Latest update February 4th, 2026 12:35 AM
Feb 04, 2026 Features / Columnists, Peeping Tom
(Kaieteur News) – Politics in Guyana is becoming a romantic comedy. It is increasingly looking like a sideshow in which everyone behaves badly, nobody learns anything, and the audience keeps rooting for the person who looks most persecuted.
Take the PPPC’s ongoing vendetta against AZMO. It has all the hallmarks of a classic mistake. The idea, presumably, was simple: hound the man until he shrinks, discredit him until he fades, and reduce his public standing to something resembling an expired library card. Instead, the result has been the political equivalent of trying to diet by staring angrily at cake. The harder you stare, the more you are tempted to take a piece of the cake.
The problem is that Guyanese people, for all our many quirks, share one deeply ingrained moral instinct. We do not like to see advantage taken of others. We don’t like a bully.
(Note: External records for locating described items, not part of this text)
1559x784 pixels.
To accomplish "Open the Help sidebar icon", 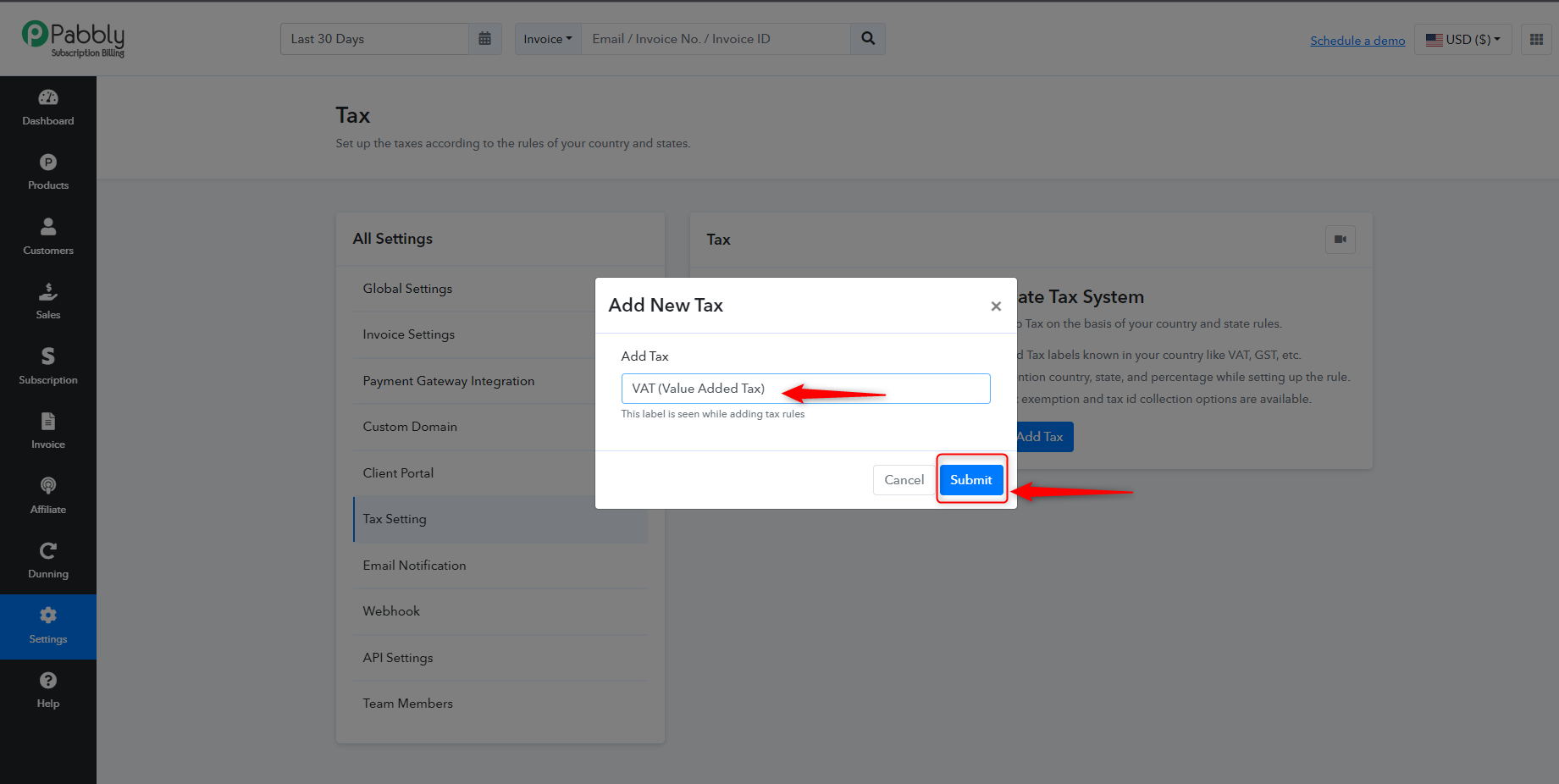I will pyautogui.click(x=48, y=681).
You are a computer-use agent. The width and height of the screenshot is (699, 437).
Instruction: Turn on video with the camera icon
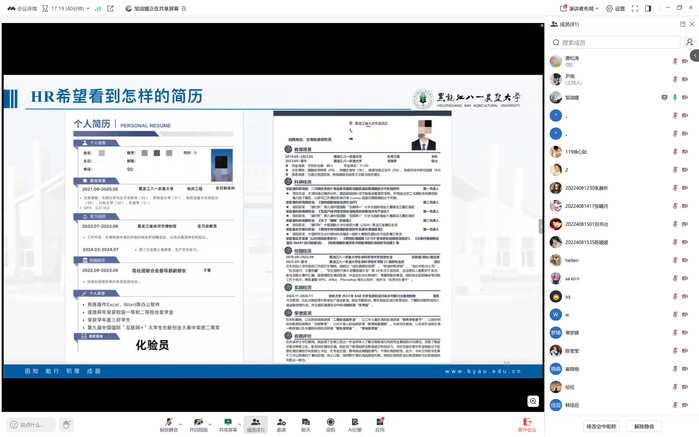pyautogui.click(x=198, y=422)
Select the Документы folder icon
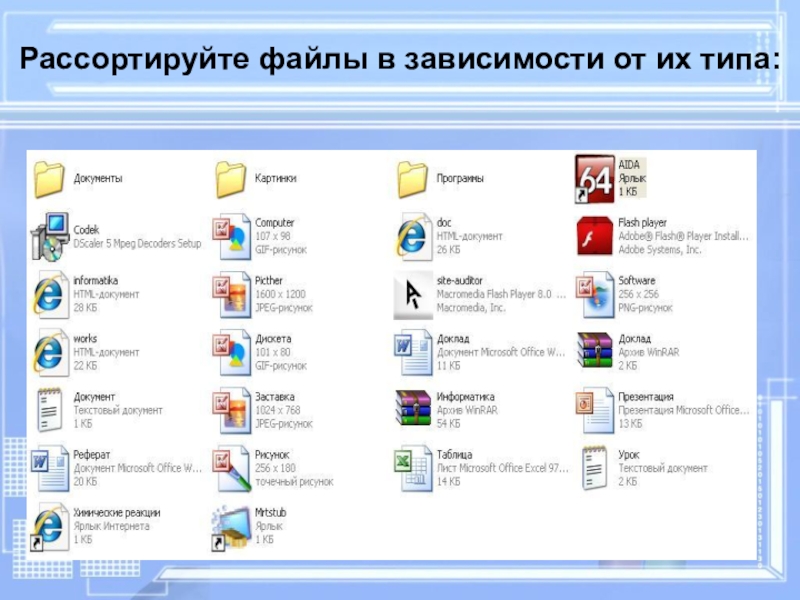 [49, 179]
We really don’t like a coordinated pile-on. And we absolutely hate seeing a man kicked when he’s already flat on his back, wondering what on earth just happened and whether the referee is legally blind.
With AZMO, what the public is witnessing does not feel like normal political rivalry. It feels systematic. Orchestrated. Almost rehearsed. Like a badly directed play in which the villain keeps re-entering the stage to boo the hero, only to discover the audience is now applauding louder out of spite.
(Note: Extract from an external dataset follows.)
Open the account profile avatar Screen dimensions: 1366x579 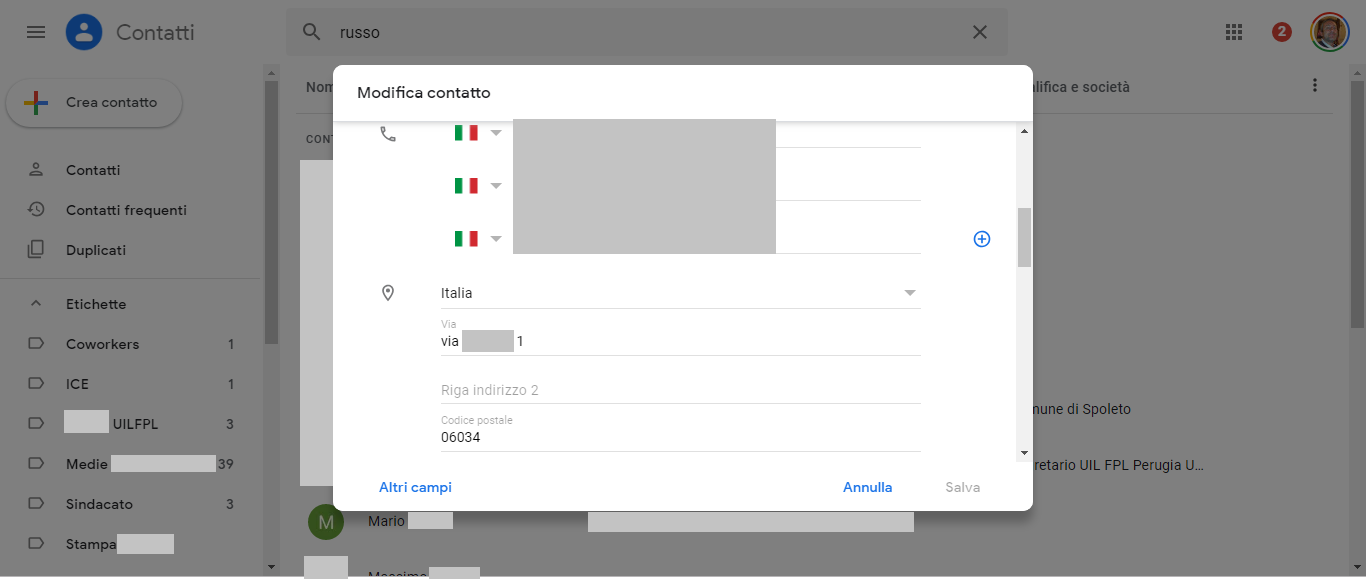1329,32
The PPPC seems baffled by this. Each new act of nastiness is delivered with the confidence of someone convinced that the next punch will finally do the trick. Instead, it has the opposite effect. AZMO grows larger in the public imagination—more sympathetic, more relatable, more likeable—while the government’s image shrinks into something peevish and mean-spirited.
Consider the Budget speech. There was no earthly reason—no constitutional emergency, no cosmic alignment of the planets—why Parliament could not have been summoned earlier. And yet it wasn’t. The public, never shy of suspicion, connected the dots with the enthusiasm of a conspiracy theorist. The conclusion was obvious to many: Parliament would not be called into another sitting until AZMO was extradited.
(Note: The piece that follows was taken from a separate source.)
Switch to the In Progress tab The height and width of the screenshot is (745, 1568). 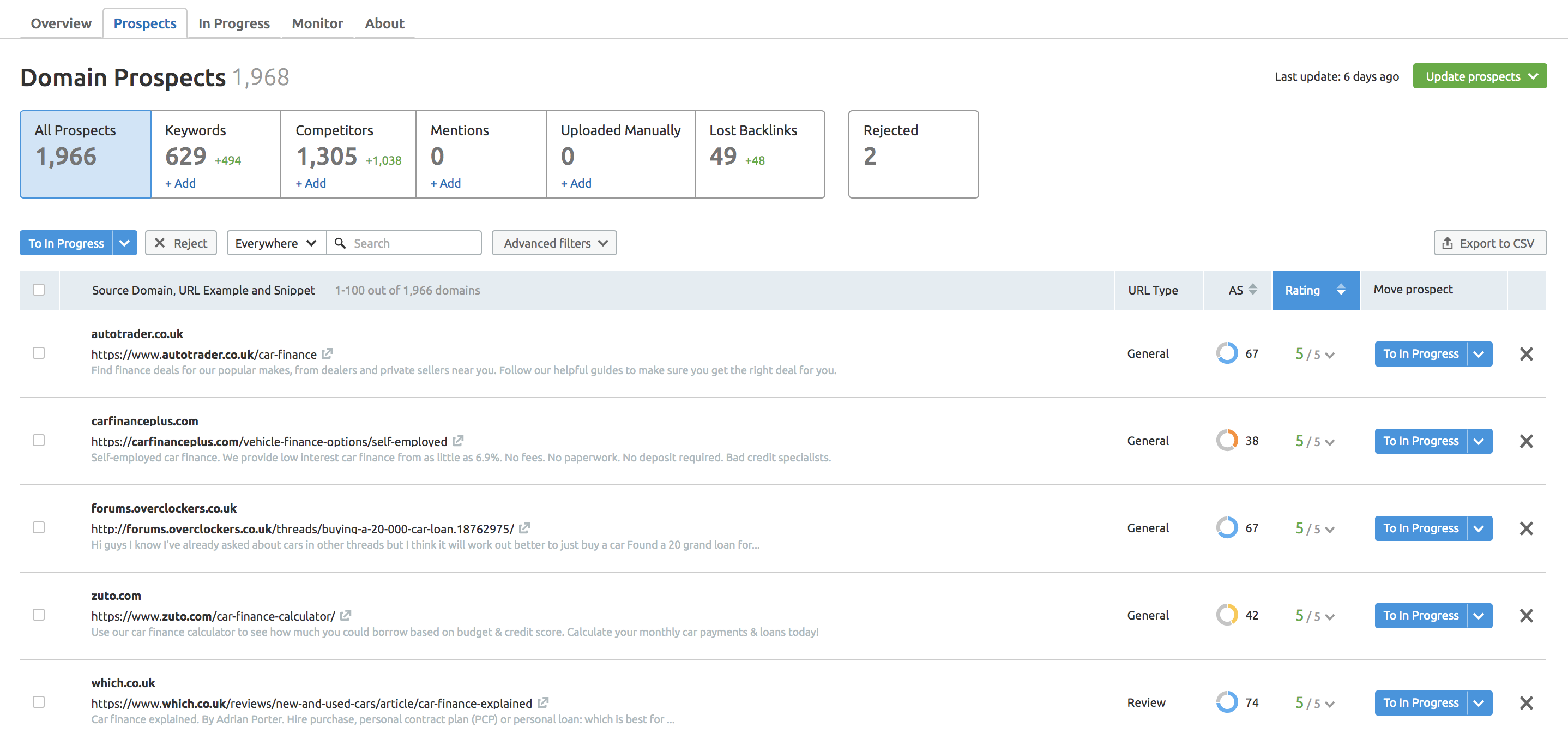(x=233, y=23)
Because to call a sitting would mean electing a Leader of the Opposition and this would mean electing AZMO. The PPPC was determined not to give him that moment of glory. This is what the public perceives and true or not, the perception stuck. And in politics, perception is reality’s louder, more obnoxious cousin.
The pussyfooting when it came to the constitutional duty to elect a Leader of the Opposition was so elaborate it could have qualified as a new Olympic sport. Only when the international community cleared its throat—politely, but with meaning—did the process suddenly find its legs.
Guyanese people noticed. They always do. We may forget the exact details, but we never forget the feeling that something wasn’t right.
Add to this the increasingly obvious weaponisation of state agencies. When bodies like the GRA begin to look less like neutral institutions and more like props in a political vendetta, the public’s sympathy meter starts spinning wildly. Nothing makes a man more popular than the impression that the full weight of the state is being leaned on him for reasons that feel political rather than principled.
The PPPC appears not to understand a basic rule of human psychology: persecution creates martyrs, not villains. Every new act against AZMO is interpreted not as proof of his unworthiness, but as evidence that he must be important enough to fear. And fear, when visible, is terribly unflattering.
So here we are, watching a government inadvertently manufacture its own antagonist. The more they hound AZMO, the greater he becomes in the public eye. The more they push, the more he is vilified, the larger he looms. It’s a masterclass in political self-sabotage by the PPPC. The more it hounds AZMO, the more people dislike the PPPC.
If the goal was to diminish AZMO, the strategy has failed spectacularly. What it has done instead is turn him into a symbol—of victimisation, of resistance, of unfairness. And symbols, once created, are notoriously difficult to get rid of. Just ask anyone who ever tried to argue with a Guyanese crowd that a bully was only “doing his job.”
In the end, the PPPC may discover too late that you cannot bully someone into political irrelevance. All you can do is convince the public that you are afraid of him. And fear, like neurosis, has a way of announcing itself loudly—usually right before the ridicule starts.
(The views expressed in this article are those of the author and do not necessarily reflect the opinions of this newspaper.)